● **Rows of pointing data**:

******************************

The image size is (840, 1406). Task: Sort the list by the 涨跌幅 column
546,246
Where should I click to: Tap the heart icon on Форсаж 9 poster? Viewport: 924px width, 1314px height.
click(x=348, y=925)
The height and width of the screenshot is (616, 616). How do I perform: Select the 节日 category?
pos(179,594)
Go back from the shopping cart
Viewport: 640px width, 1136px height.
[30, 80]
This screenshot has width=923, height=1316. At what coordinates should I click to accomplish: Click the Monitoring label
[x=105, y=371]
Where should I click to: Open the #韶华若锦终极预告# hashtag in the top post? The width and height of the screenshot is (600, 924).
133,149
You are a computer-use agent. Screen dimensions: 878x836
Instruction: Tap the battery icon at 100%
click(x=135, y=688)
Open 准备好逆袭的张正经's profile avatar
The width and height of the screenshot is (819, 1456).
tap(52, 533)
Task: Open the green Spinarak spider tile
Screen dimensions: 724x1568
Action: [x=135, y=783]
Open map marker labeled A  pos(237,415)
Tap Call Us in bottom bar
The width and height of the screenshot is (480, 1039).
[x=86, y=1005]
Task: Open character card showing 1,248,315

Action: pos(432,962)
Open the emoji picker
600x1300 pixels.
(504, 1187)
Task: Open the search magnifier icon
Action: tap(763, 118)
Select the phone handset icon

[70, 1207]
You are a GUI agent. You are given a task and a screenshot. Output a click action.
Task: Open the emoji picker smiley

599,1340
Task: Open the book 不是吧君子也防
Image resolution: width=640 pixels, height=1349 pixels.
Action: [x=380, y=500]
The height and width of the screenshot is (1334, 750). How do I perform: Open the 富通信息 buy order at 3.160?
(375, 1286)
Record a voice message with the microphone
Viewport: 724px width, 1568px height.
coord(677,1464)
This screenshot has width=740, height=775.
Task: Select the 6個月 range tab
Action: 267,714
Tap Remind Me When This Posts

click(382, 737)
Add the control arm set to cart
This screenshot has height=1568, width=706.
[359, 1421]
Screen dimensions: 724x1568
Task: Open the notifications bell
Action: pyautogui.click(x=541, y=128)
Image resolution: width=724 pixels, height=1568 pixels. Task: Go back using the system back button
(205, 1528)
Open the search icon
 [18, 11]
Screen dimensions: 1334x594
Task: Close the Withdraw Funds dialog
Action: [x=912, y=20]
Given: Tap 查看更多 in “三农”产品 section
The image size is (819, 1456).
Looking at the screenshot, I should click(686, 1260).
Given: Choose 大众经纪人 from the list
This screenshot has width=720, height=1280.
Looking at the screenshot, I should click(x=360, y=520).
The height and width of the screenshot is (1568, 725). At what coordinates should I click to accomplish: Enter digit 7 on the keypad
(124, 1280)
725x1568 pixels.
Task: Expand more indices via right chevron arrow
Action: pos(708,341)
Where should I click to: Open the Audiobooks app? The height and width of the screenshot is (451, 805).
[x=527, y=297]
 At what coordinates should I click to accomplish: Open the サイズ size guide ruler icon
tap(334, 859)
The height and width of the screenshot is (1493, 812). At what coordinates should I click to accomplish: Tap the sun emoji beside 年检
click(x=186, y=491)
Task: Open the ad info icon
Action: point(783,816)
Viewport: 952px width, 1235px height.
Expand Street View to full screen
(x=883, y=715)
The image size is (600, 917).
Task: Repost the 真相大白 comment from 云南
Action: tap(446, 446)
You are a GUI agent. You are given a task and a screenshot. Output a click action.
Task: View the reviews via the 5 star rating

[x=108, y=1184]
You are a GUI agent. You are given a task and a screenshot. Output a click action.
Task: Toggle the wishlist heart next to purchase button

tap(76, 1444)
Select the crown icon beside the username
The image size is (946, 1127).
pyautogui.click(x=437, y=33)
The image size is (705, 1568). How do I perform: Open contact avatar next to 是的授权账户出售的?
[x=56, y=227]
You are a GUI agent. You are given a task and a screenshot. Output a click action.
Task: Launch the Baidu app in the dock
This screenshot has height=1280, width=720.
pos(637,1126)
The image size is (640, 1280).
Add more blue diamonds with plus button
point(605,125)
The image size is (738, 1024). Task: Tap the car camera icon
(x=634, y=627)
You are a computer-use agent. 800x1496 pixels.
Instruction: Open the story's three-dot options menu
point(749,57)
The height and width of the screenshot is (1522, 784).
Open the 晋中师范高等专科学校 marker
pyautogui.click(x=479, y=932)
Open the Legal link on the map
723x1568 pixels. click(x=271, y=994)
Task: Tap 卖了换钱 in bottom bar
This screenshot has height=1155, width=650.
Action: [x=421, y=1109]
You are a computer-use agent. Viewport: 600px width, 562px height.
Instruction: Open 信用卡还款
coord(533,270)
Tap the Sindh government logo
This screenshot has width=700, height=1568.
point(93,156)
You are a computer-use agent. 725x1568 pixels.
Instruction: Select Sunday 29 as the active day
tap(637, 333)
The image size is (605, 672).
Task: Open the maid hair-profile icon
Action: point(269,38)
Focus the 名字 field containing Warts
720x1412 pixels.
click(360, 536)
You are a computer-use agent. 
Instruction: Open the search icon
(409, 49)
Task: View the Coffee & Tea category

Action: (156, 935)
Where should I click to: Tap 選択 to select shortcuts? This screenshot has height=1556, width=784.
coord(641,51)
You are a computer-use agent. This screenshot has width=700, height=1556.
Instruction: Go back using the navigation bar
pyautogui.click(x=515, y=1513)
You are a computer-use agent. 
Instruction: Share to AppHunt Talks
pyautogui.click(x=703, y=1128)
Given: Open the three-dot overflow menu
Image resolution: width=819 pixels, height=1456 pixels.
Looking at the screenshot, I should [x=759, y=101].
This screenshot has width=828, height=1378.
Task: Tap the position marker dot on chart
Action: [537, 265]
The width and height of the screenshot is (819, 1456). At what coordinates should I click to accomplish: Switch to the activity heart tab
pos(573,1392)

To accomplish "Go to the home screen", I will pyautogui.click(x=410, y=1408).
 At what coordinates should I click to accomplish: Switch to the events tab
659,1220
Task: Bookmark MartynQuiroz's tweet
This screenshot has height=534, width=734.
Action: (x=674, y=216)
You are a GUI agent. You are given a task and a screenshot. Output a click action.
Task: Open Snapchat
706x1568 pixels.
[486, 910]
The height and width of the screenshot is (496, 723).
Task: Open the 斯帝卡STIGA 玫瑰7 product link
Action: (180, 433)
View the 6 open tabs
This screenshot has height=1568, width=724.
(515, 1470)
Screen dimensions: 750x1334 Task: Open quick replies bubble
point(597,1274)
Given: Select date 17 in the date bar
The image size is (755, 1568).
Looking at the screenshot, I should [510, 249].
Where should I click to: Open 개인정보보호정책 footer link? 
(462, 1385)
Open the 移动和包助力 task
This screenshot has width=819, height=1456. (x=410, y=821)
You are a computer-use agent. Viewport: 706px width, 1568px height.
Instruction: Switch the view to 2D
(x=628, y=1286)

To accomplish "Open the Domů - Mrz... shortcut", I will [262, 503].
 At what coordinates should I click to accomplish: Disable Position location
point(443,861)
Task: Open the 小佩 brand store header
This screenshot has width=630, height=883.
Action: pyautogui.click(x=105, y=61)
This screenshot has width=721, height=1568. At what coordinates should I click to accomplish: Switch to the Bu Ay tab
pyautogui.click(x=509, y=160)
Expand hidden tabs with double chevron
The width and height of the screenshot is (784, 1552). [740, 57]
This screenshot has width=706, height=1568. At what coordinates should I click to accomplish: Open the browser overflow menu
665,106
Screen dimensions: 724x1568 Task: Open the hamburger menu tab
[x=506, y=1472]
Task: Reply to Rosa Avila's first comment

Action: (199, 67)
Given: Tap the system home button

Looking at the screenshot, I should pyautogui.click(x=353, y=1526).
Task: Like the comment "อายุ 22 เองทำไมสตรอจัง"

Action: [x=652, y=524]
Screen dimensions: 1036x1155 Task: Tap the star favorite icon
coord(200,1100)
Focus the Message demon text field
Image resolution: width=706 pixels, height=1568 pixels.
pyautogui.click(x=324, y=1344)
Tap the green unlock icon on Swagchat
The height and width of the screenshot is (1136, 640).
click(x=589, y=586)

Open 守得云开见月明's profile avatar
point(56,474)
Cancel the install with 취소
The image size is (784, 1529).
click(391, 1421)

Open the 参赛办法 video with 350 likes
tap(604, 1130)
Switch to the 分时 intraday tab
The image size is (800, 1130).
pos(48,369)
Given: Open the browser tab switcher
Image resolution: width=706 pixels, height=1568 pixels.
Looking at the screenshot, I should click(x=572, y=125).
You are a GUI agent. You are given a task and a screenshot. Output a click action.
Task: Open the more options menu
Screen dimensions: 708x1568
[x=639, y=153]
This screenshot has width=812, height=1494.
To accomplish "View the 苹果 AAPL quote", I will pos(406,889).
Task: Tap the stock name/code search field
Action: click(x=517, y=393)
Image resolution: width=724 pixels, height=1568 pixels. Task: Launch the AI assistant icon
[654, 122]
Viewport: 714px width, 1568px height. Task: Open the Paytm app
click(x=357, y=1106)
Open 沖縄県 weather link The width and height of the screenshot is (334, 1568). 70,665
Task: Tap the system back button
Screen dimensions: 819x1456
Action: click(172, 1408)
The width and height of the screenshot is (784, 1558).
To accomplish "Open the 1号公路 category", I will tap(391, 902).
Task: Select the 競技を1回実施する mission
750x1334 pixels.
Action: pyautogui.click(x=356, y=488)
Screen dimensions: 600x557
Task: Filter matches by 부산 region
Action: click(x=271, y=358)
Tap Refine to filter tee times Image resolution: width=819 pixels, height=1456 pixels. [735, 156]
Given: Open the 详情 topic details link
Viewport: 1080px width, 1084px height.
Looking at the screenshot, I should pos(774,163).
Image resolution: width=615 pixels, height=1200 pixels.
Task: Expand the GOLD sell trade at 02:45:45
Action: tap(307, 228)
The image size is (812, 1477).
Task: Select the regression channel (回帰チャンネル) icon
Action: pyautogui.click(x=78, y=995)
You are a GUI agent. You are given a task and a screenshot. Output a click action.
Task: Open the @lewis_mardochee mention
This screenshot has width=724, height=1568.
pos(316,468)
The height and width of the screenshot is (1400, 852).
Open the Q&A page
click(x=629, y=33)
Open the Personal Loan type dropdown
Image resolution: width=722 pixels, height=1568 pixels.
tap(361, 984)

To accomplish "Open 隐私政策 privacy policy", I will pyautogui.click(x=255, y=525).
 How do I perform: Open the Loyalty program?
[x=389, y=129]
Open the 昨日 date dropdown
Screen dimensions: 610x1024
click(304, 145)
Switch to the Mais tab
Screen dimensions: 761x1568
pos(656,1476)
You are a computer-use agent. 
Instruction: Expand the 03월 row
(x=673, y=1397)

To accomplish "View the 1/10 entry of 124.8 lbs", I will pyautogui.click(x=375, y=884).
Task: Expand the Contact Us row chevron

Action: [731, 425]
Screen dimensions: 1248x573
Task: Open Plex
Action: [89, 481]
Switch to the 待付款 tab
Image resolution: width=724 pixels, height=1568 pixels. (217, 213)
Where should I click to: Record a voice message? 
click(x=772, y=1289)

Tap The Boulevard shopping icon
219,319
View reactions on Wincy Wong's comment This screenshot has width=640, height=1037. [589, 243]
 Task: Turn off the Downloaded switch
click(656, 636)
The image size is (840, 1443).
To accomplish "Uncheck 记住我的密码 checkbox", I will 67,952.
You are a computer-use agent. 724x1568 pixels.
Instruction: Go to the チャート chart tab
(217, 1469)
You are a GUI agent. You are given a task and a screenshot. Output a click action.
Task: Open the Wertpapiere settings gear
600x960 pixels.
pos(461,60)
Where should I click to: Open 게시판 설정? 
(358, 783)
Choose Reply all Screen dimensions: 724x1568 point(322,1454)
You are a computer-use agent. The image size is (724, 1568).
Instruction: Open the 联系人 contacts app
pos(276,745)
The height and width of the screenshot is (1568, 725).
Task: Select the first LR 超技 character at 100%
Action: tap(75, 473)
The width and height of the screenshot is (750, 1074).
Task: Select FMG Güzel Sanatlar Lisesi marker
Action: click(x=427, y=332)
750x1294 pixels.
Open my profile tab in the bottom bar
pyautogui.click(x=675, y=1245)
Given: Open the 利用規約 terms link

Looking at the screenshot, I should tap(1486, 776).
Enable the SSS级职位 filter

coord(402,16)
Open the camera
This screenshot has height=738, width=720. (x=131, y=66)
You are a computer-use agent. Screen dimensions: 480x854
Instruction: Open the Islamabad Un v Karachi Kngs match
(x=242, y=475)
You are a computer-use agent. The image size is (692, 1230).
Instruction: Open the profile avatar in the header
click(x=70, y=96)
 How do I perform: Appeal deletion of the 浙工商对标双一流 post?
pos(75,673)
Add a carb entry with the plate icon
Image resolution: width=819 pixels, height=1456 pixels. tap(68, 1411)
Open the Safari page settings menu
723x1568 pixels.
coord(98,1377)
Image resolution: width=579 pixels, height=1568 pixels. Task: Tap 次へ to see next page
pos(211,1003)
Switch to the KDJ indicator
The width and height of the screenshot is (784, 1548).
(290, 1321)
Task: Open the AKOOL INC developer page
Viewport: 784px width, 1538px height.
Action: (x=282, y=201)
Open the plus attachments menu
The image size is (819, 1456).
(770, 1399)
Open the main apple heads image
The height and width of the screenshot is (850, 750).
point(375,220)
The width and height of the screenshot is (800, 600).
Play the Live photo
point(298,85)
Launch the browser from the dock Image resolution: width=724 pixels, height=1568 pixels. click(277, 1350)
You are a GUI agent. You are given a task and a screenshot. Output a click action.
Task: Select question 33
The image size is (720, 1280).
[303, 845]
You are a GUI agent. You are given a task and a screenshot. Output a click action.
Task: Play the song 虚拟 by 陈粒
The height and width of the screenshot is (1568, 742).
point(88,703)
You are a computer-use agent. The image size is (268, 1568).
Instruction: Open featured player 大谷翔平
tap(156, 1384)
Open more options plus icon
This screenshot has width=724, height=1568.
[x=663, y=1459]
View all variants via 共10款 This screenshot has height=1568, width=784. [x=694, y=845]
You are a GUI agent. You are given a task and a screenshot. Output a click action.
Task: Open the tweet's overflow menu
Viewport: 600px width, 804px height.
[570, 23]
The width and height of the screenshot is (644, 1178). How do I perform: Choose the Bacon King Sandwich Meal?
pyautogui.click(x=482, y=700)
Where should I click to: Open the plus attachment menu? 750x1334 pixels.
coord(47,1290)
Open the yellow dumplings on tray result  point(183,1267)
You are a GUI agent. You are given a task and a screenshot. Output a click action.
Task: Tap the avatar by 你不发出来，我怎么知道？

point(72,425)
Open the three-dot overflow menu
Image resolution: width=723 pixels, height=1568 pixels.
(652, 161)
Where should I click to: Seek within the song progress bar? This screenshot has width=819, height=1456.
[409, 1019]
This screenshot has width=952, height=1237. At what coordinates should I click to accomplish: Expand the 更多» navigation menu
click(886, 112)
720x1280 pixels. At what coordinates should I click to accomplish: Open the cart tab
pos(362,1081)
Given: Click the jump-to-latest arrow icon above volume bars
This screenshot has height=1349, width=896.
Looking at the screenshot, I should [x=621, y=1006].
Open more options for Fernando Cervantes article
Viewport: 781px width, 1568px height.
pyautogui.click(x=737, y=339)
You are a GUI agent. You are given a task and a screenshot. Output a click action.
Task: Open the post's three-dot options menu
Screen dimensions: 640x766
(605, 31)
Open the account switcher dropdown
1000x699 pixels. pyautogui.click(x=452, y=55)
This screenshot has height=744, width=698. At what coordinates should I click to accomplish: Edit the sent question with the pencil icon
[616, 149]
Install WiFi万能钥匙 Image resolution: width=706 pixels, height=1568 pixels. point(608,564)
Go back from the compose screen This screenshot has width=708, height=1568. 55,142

******************************

● **Task directions**:
Revise the data from its first line through the line holding "(205, 1528)", inclusive, so that "Viewport" becomes "Display" and all else stays the same. Return only those lines.

● **Solution to this task**:
The image size is (840, 1406). Task: Sort the list by the 涨跌幅 column
546,246
Where should I click to: Tap the heart icon on Форсаж 9 poster? Display: 924px width, 1314px height.
click(x=348, y=925)
The height and width of the screenshot is (616, 616). How do I perform: Select the 节日 category?
pos(179,594)
Go back from the shopping cart
Display: 640px width, 1136px height.
[30, 80]
This screenshot has width=923, height=1316. At what coordinates should I click to accomplish: Click the Monitoring label
[x=105, y=371]
Where should I click to: Open the #韶华若锦终极预告# hashtag in the top post? The width and height of the screenshot is (600, 924).
133,149
You are a computer-use agent. Screen dimensions: 878x836
Instruction: Tap the battery icon at 100%
click(x=135, y=688)
Open 准备好逆袭的张正经's profile avatar
The width and height of the screenshot is (819, 1456).
tap(52, 533)
Task: Open the green Spinarak spider tile
Screen dimensions: 724x1568
Action: [x=135, y=783]
Open map marker labeled A  pos(237,415)
Tap Call Us in bottom bar
The width and height of the screenshot is (480, 1039).
[x=86, y=1005]
Task: Open character card showing 1,248,315

Action: pos(432,962)
Open the emoji picker
600x1300 pixels.
(504, 1187)
Task: Open the search magnifier icon
Action: tap(763, 118)
Select the phone handset icon

[70, 1207]
You are a GUI agent. You are given a task and a screenshot. Output a click action.
Task: Open the emoji picker smiley

599,1340
Task: Open the book 不是吧君子也防
Image resolution: width=640 pixels, height=1349 pixels.
Action: [x=380, y=500]
The height and width of the screenshot is (1334, 750). How do I perform: Open the 富通信息 buy order at 3.160?
(375, 1286)
Record a voice message with the microphone
Display: 724px width, 1568px height.
coord(677,1464)
This screenshot has width=740, height=775.
Task: Select the 6個月 range tab
Action: 267,714
Tap Remind Me When This Posts

click(382, 737)
Add the control arm set to cart
This screenshot has height=1568, width=706.
[359, 1421]
Screen dimensions: 724x1568
Task: Open the notifications bell
Action: pyautogui.click(x=541, y=128)
Image resolution: width=724 pixels, height=1568 pixels. Task: Go back using the system back button
(205, 1528)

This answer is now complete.